Python Code to Upload Into Google Datastorage

Seth Michael Larson

Python Information Streaming to Google Deject Storage with Resumable Uploads

A few days ago I spent a large clamper of my afternoon working on implementing memory-efficient data streaming to Google Cloud Storage (GCS) from a Python runtime.

There were several roadblocks along the fashion and I'd like to create the documentation that I wish I could observe while working on the effect.

This article uses Python three.6.4 but tin be adapted for other Python versions.

GCS support in google-cloud Module

The google-deject parcel is a giant collection of modules that can be used to interface with all of the Google Cloud Platform services so information technology'southward a dandy place to start.

python -m pip install -U google-cloud

Inside the google-cloud package is a module called which deals with all things GCS.

I downloaded and setup my GOOGLE_APPLICATION_CREDENTIALS locally and opened up a Python console to test out some of the functionality. I was able to quickly connect to GCS, create a Bucket, create a Blob, and upload binary data to the Blob.

                          from              google.deject              import              storage              customer              =              storage              .              Client              ()              bucket              =              customer              .              create_bucket              (              'test-bucket'              )              blob              =              client              .              blob              (              'exam-blob'              )              blob              .              upload_from_string              (              data              =              b              'ten'              *              1024              ,              content_type              =              'application/octet-stream'              ,              customer              =              client              )                      

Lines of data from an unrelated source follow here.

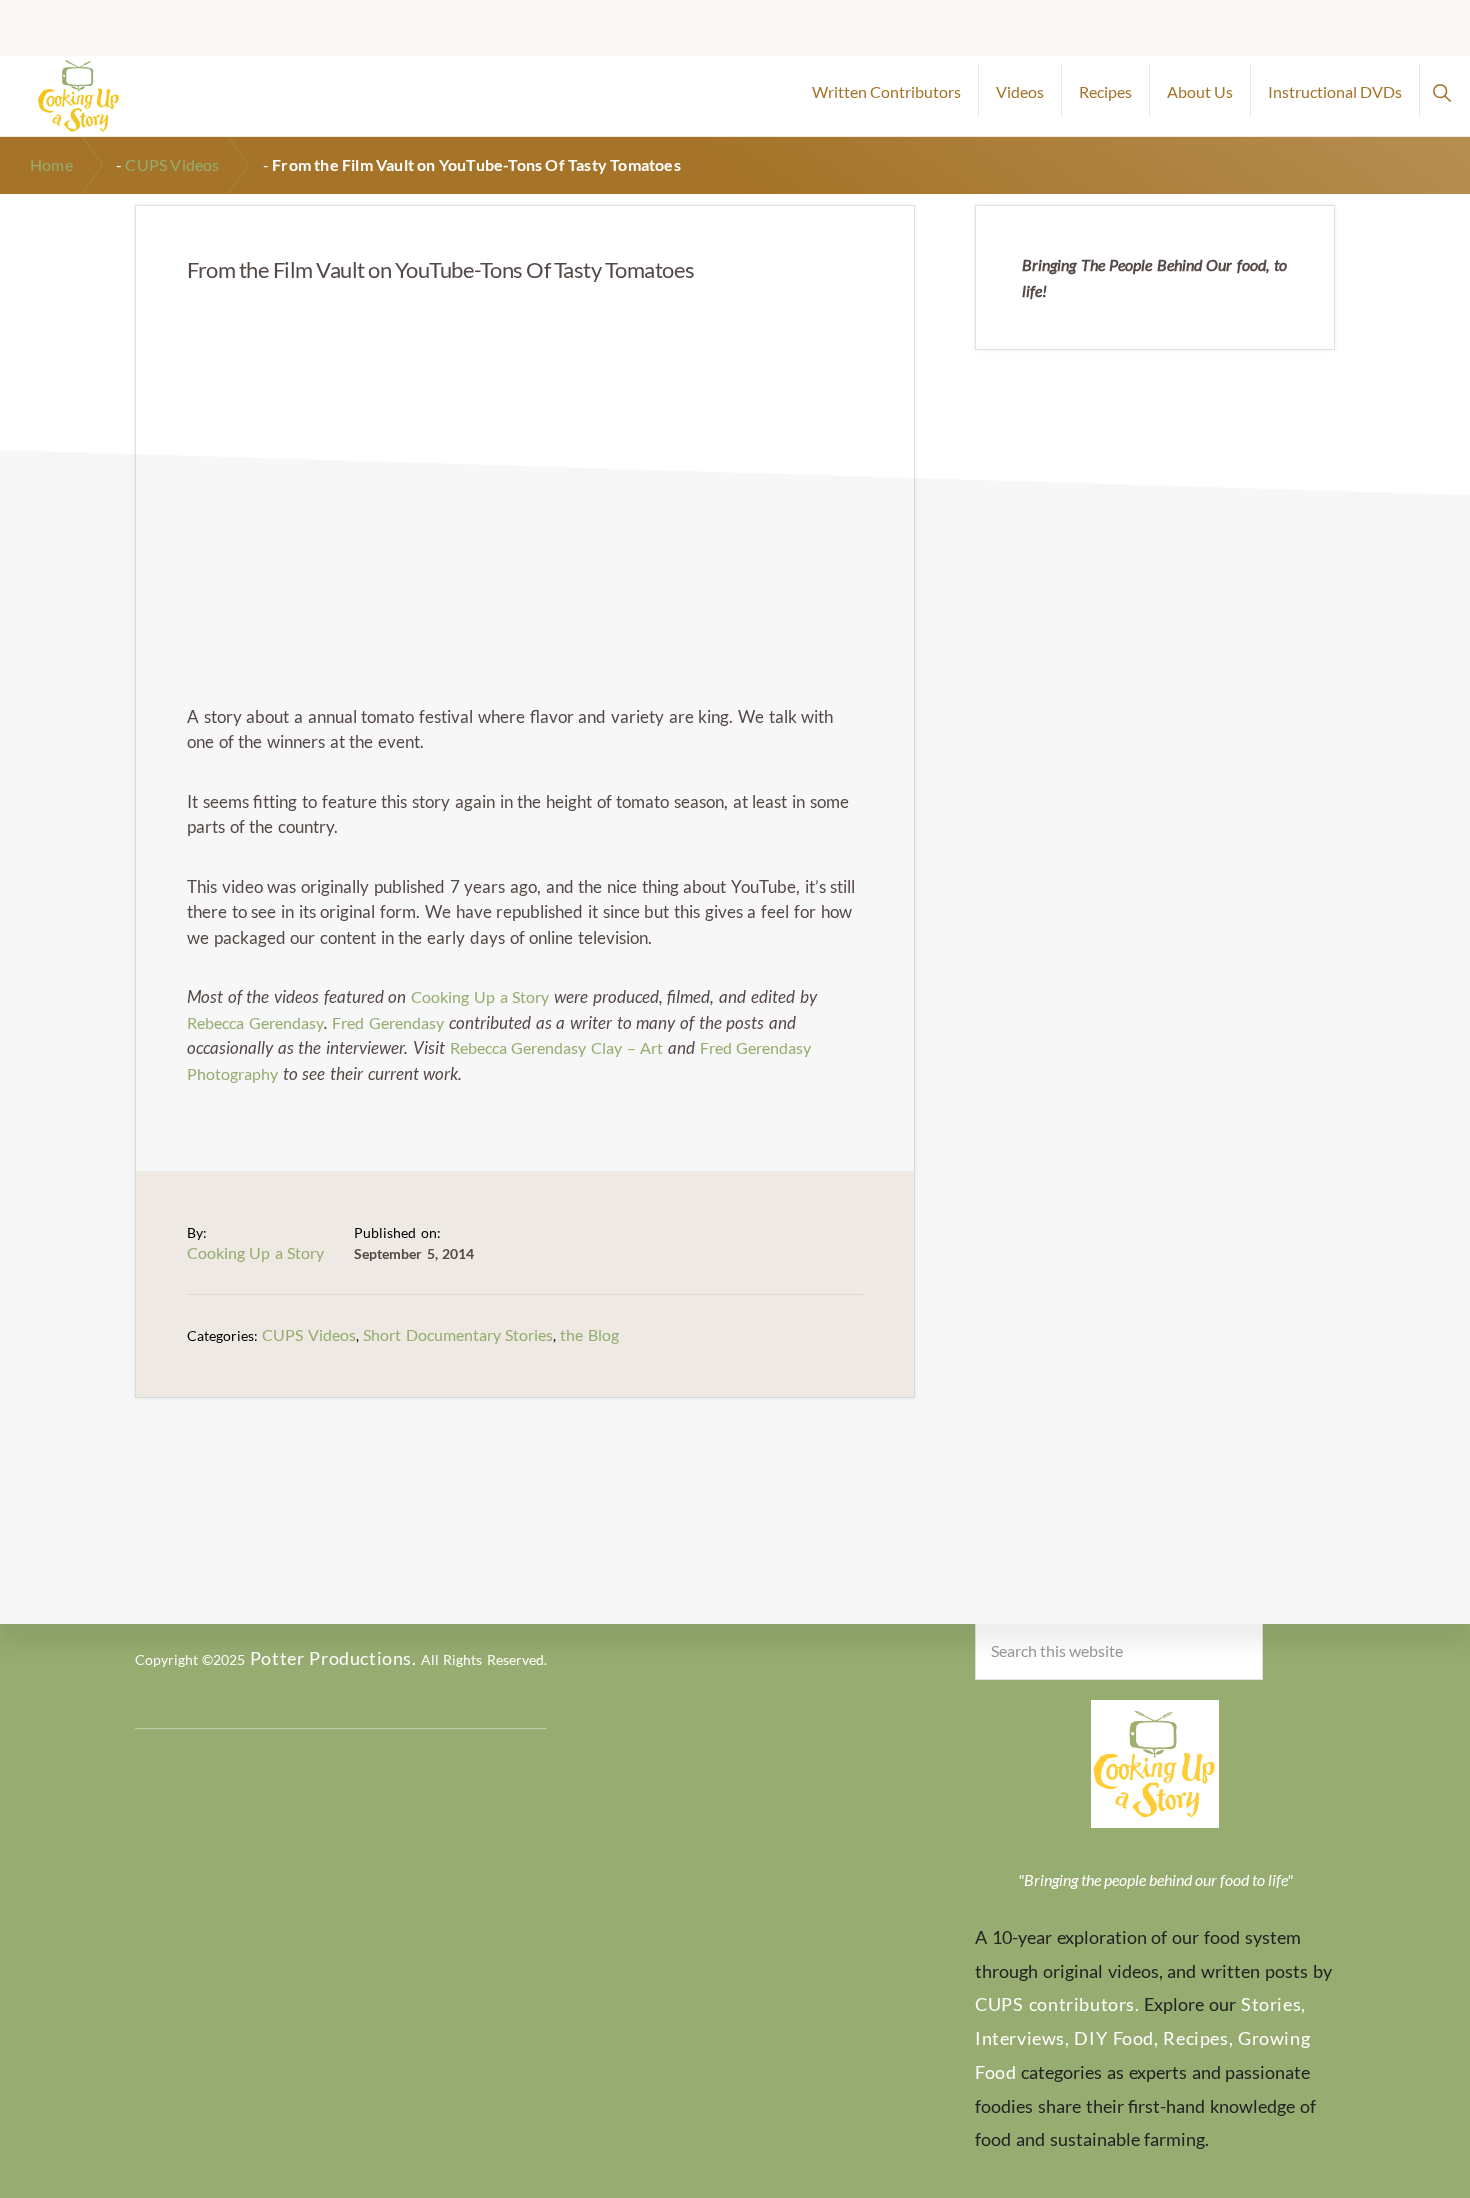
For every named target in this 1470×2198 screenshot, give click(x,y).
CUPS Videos (172, 164)
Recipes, (1198, 2038)
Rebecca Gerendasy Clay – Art (557, 1047)
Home (51, 164)
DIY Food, (1116, 2038)
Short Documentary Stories (458, 1334)
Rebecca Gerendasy (255, 1022)
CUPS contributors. (1057, 2004)
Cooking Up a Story (480, 996)
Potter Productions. (333, 1658)
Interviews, (1022, 2038)
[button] (1441, 90)
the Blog (589, 1334)
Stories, (1273, 2004)
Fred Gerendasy (388, 1022)
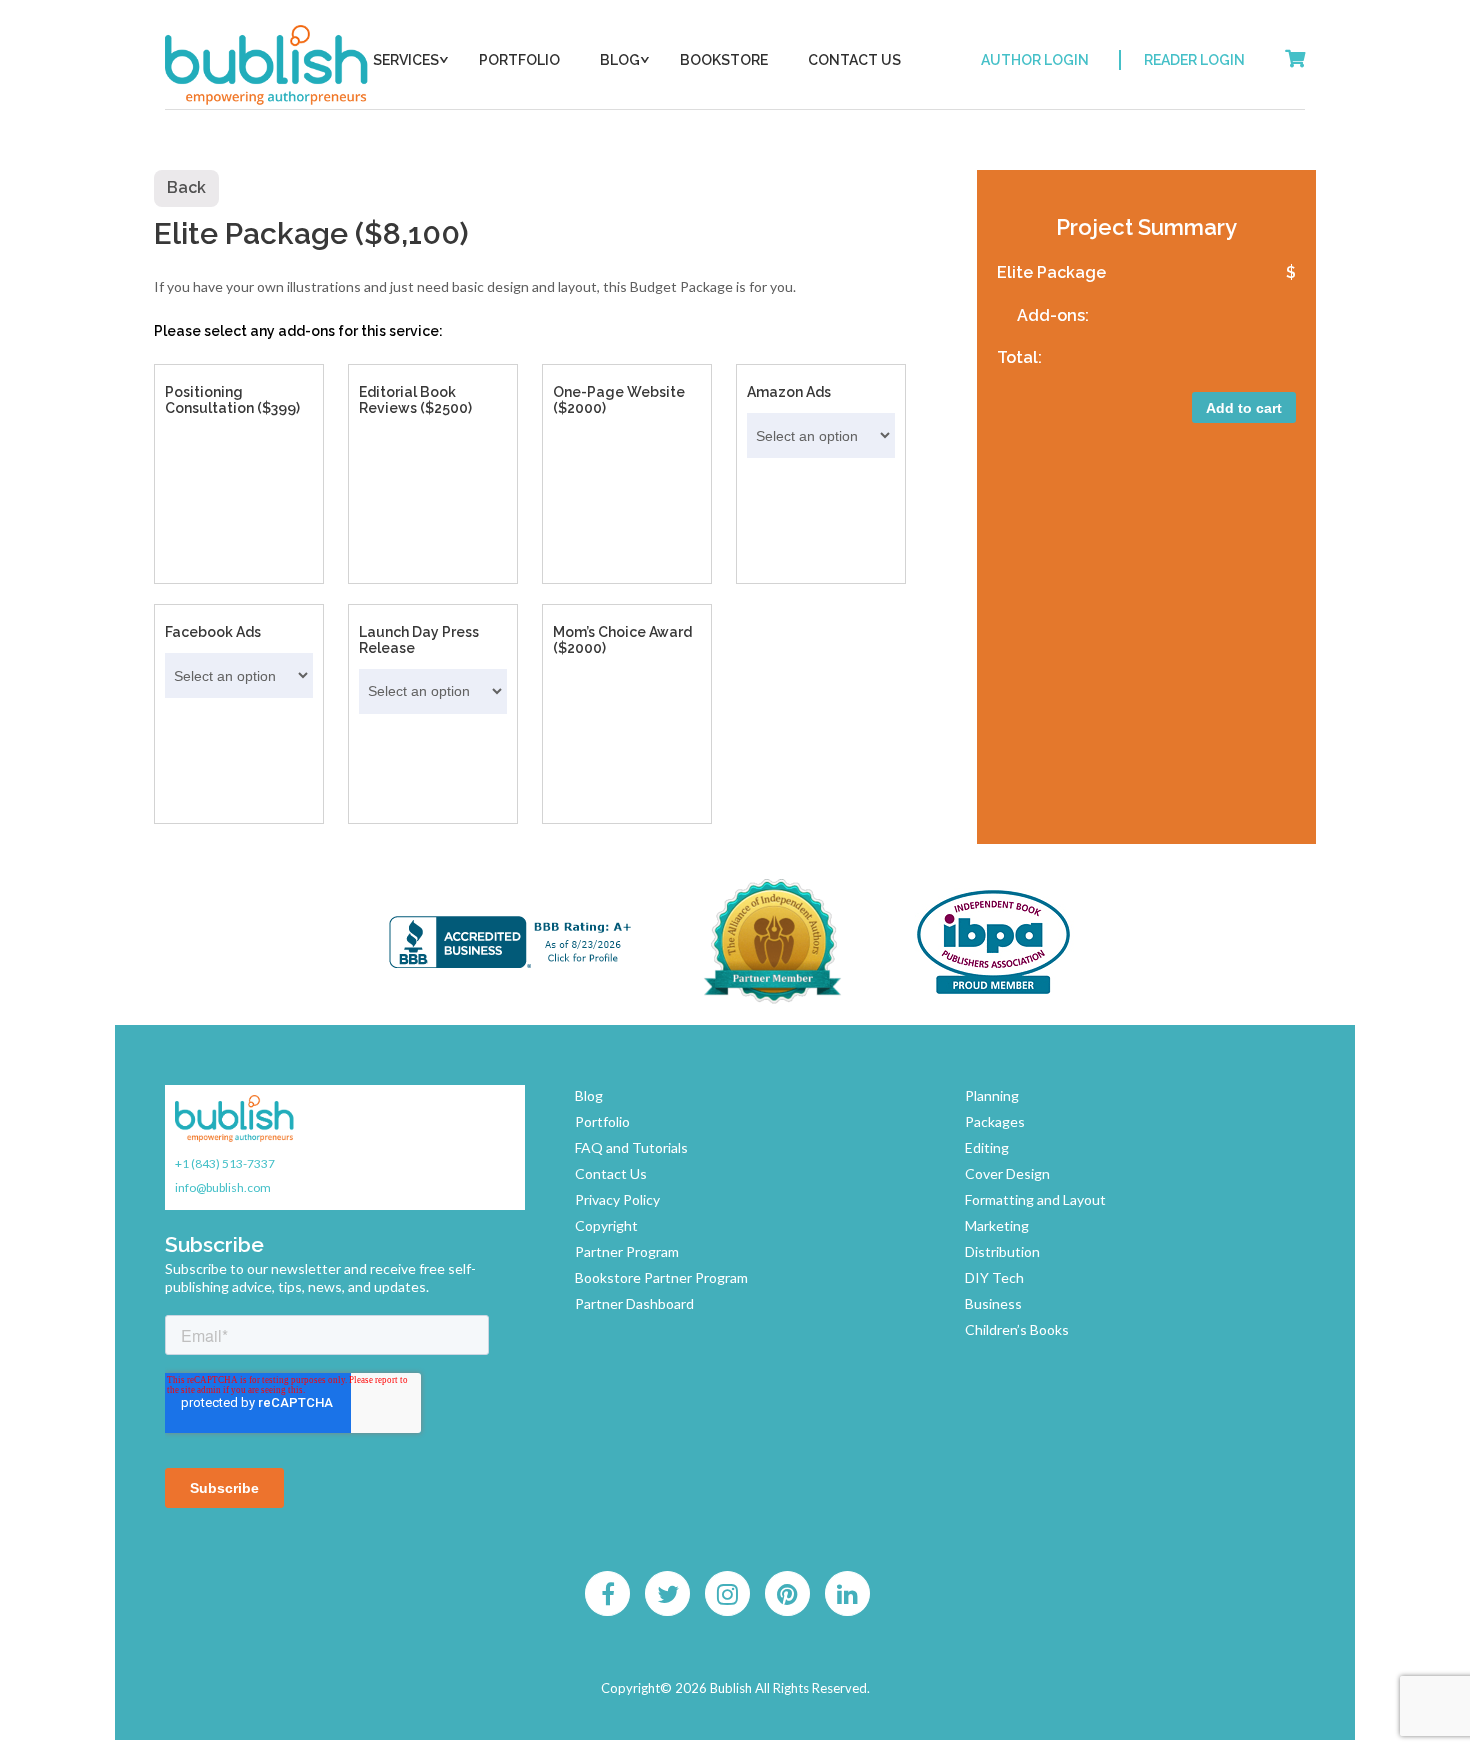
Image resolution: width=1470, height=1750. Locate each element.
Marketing (997, 1225)
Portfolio (519, 60)
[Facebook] (608, 1594)
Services (406, 60)
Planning (992, 1095)
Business (993, 1303)
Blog (620, 60)
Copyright (606, 1225)
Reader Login (1194, 60)
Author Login (1035, 60)
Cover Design (1007, 1173)
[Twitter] (668, 1594)
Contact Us (854, 60)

Enter fullscreen mode Go out fullscreen mode

One thing I immediately noticed was that for edifice Armonaut my utilise-case would be progressively streaming output to GCS without saving the output to the file-arrangement of the compute example. There had to be a way to stream data rather than upload it all in one go.

Resumable Uploads to the Rescue!

The initial inquiry I did uncovered Resumable Uploads as an option for Google Cloud Storage. From their description it says that they have the following utilize-cases:

  • Yous are uploading a large file.
  • The chances of network failure are high.
  • Y'all don't know the size of the file when the upload starts.

Reasons #1 and #3 both applied to my use-case so I started investigating further.

I searched the google-cloud documentation for a mention of resumable uploads which yielded the Blob.create_resumable_upload_session() method. This method starts a Resumable Upload and returns a URL.

Resumable Media Package

The ready of interactions that must occur for a Resumable Upload to complete successfully were quite complex and I suspected there was already a package that handles this substitution. I establish the google-resumable-media package with a bit of Googling. ;-)

python -m pip install -U google-resumable-media

The central office of this package I was interested in is the google.resumable_media.requests.ResumableUpload class which takes an authorized ship then allows you to upload data in chunks and recover when errors are detected.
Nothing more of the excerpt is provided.